Cbln1, a member of the C1q and tumor necrosis factor superfamily, plays crucial roles as a cerebellar granule cell-derived transneuronal regulator of synapse integrity and plasticity in Purkinje cells. Although other Cbln family members, Cbln2-Cbln4, have distinct spatial and temporal patterns of expression throughout the CNS, their biochemical and biological properties have remained largely uncharacterized. Here, we demonstrated that in mammalian heterologous cells, Cbln2 and Cbln4 were secreted as N-linked glycoproteins, like Cbln1. In contrast, despite the presence of a functional signal sequence, Cbln3 was not secreted when expressed alone but was retained in the endoplasmic reticulum (ER) or cis-Golgi because of its N-terminal domain. All members of the Cbln family formed not only homomeric but also heteromeric complexes with each other in vitro.

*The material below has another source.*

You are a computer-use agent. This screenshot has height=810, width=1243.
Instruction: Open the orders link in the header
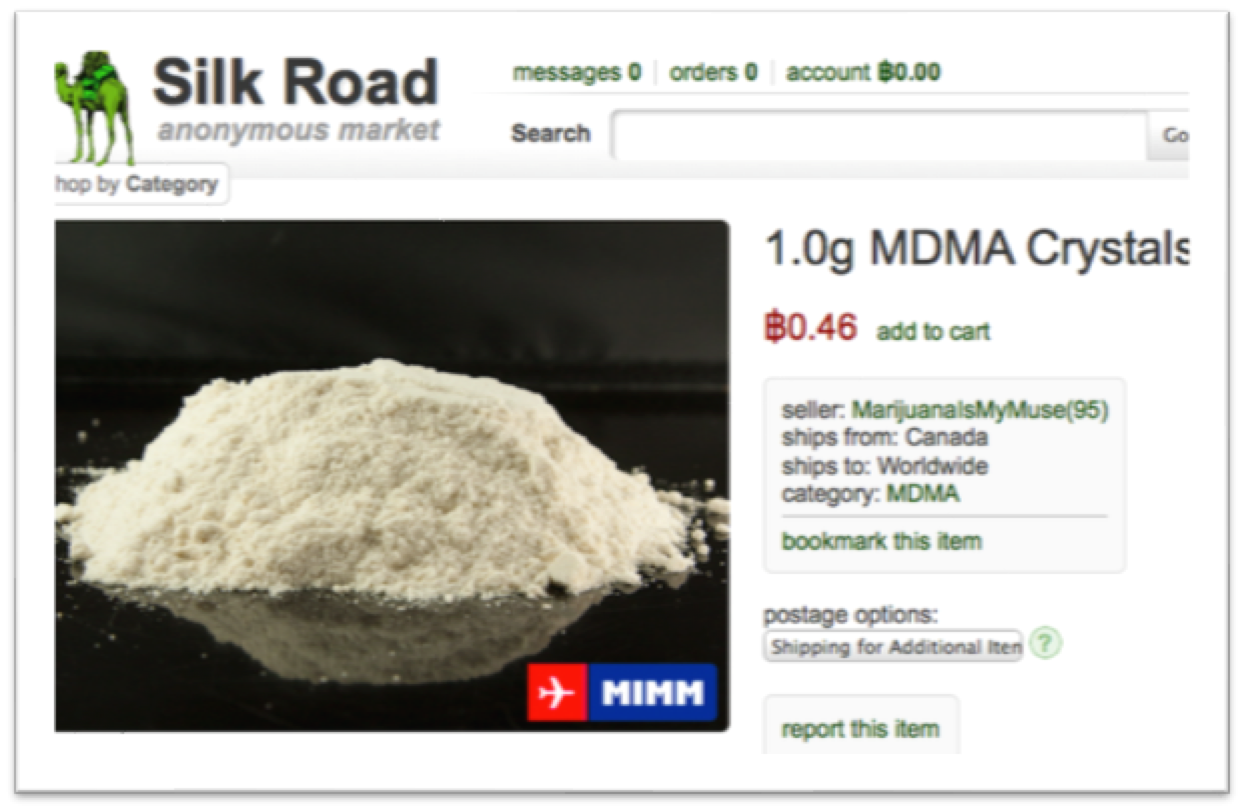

Accordingly, when Cbln1 and Cbln3 were co-expressed in heterologous cells, a proportion of the Cbln1 proteins was retained in the ER or cis-Golgi; conversely, some Cbln3 proteins were secreted together with Cbln1. Similarly, in wild-type granule cells expressing Cbln1 and Cbln3, Cbln3 proteins were partially secreted and reached postsynaptic sites on Purkinje cell dendrites, while Cbln3 was almost completely degraded in cbln1-null granule cells. These results indicate that like Cbln1, Cbln2 and Cbln4 may also serve as transneuronal regulators of synaptic functions in various brain regions. Furthermore, heteromer formation between Cbln1 and Cbln3 in cerebellar granule cells may modulate each other's trafficking and signaling pathways; similarly, heteromerization of other Cbln family proteins may also have biological significance in other neurons.